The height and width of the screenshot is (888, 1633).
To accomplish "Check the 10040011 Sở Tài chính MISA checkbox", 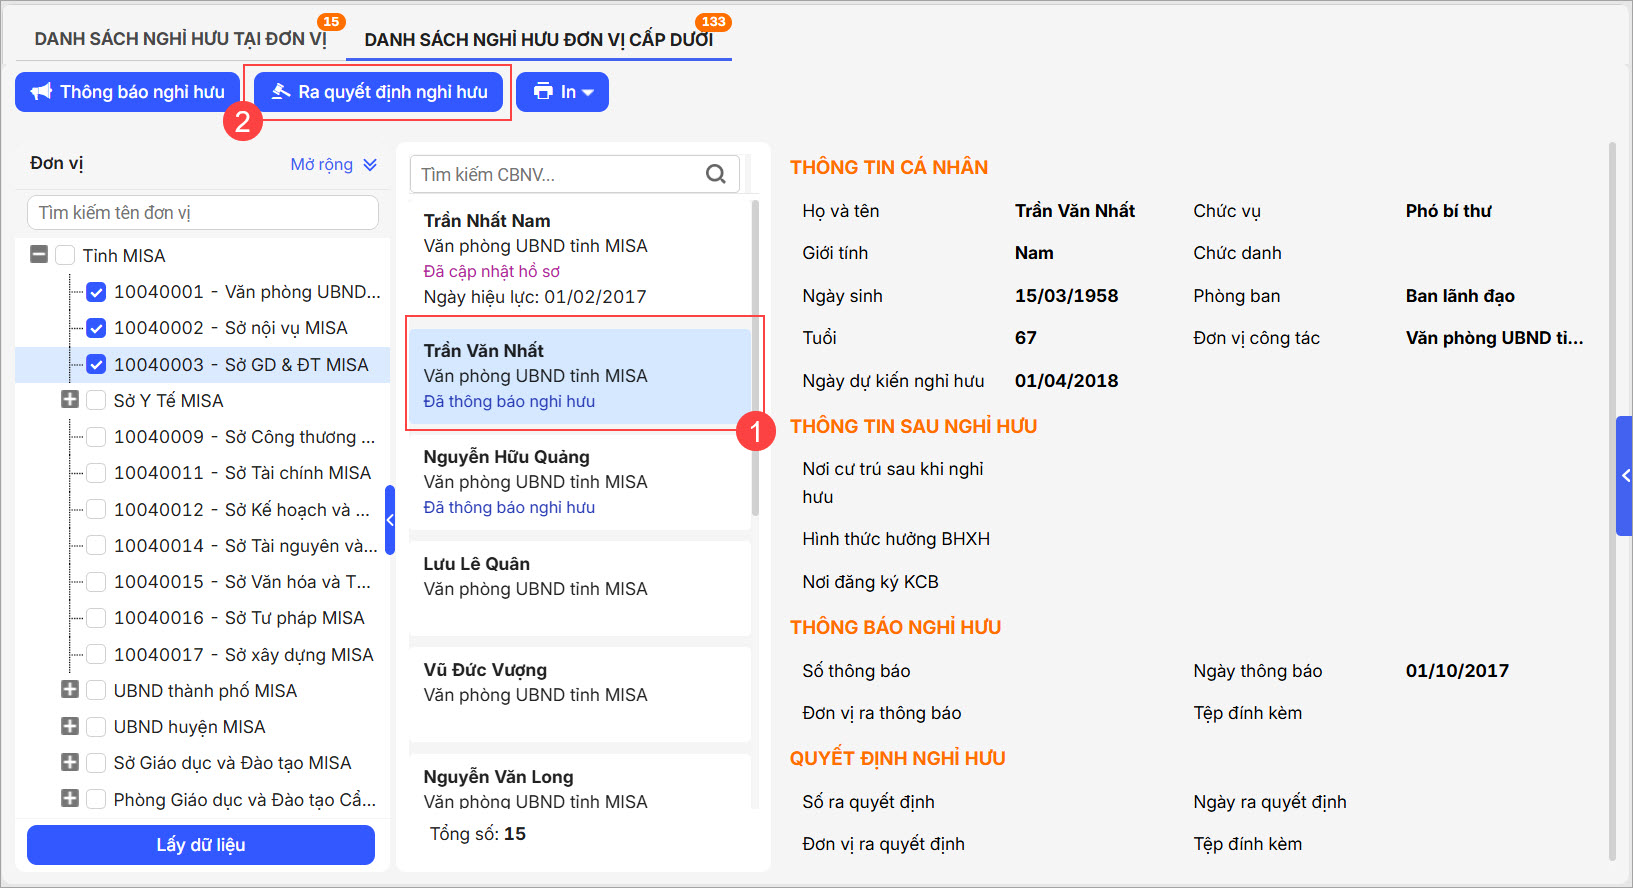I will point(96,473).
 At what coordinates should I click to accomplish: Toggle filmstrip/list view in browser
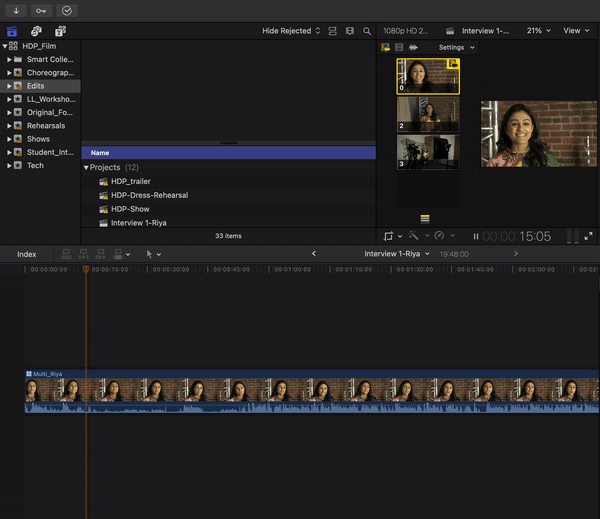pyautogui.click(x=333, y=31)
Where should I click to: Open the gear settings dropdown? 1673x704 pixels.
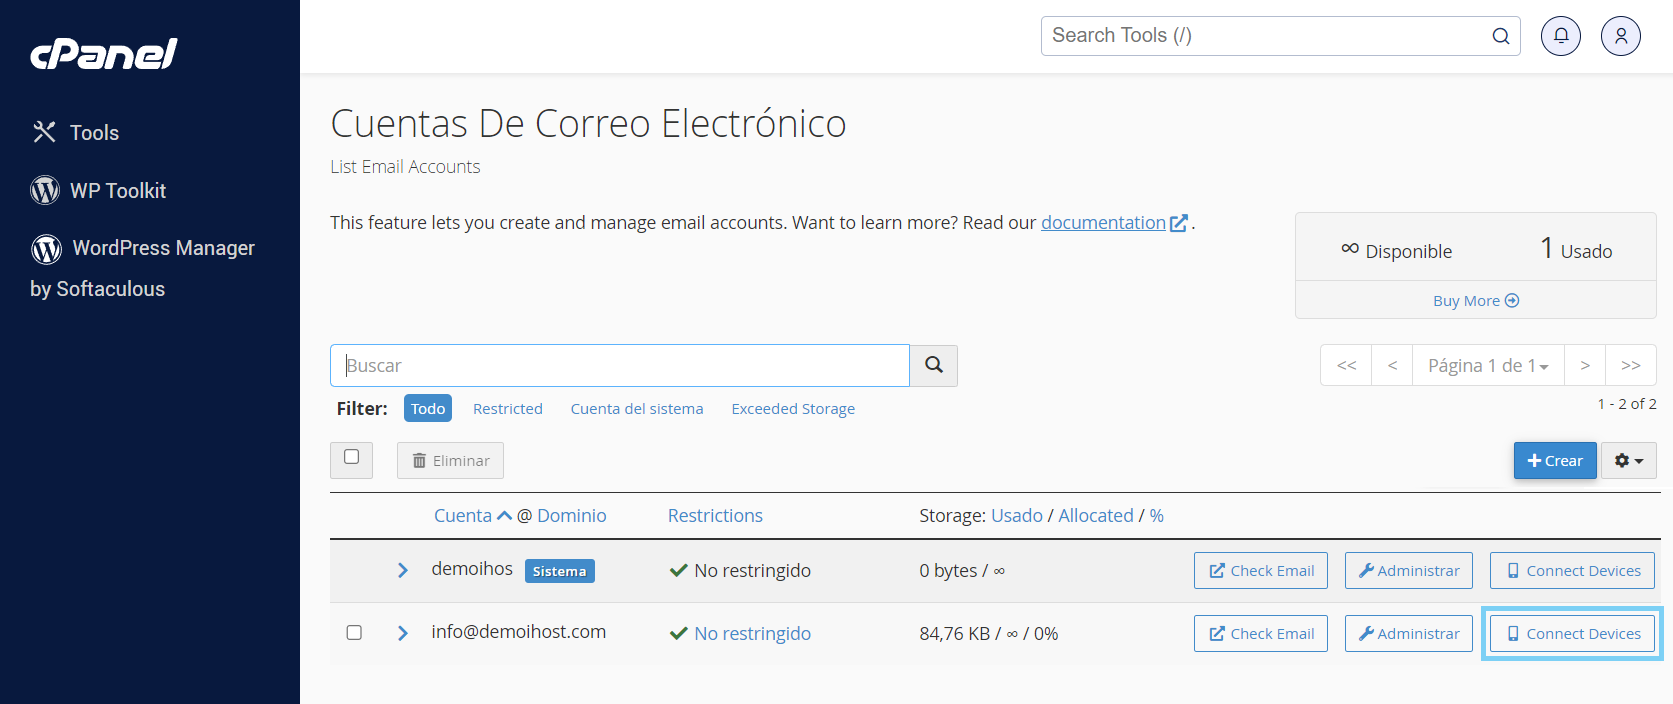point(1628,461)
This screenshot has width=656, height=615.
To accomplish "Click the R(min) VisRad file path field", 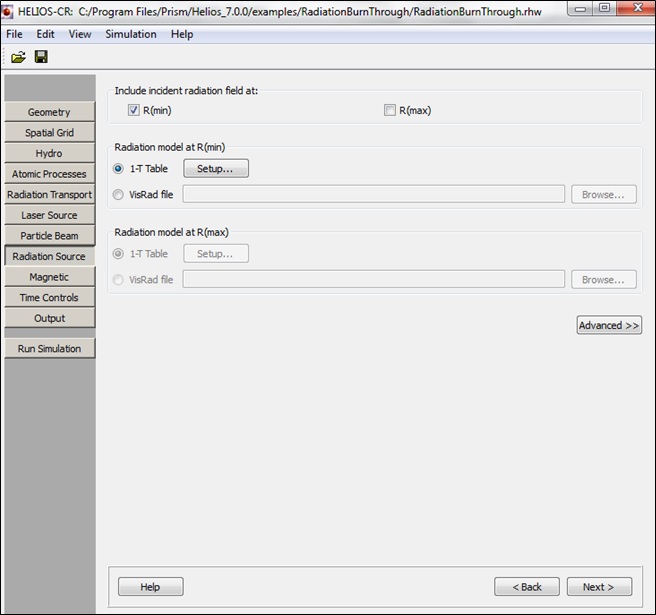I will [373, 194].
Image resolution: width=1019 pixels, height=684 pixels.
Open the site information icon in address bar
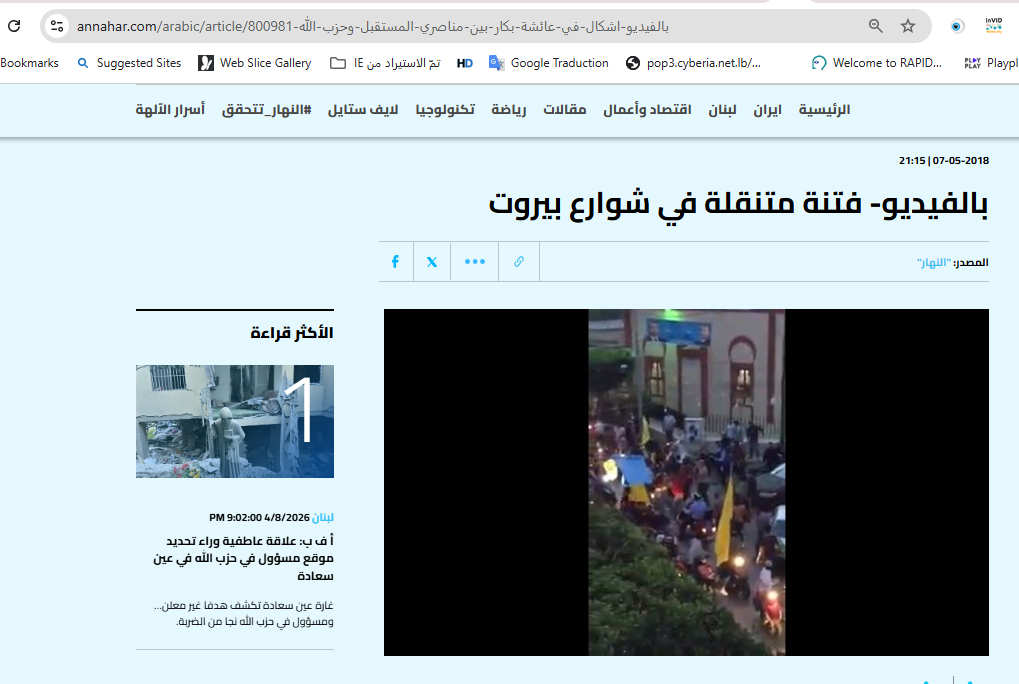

▶ INSTRUCTIONS FOR THE TASK:
Starting with the line that contains "Image resolution: width=1019" and ending with the last line of the data above, transcribe exactly those lines and no others, without pictures.

▶ RESPONSE FOR THIS EXERCISE:
Image resolution: width=1019 pixels, height=684 pixels.
Open the site information icon in address bar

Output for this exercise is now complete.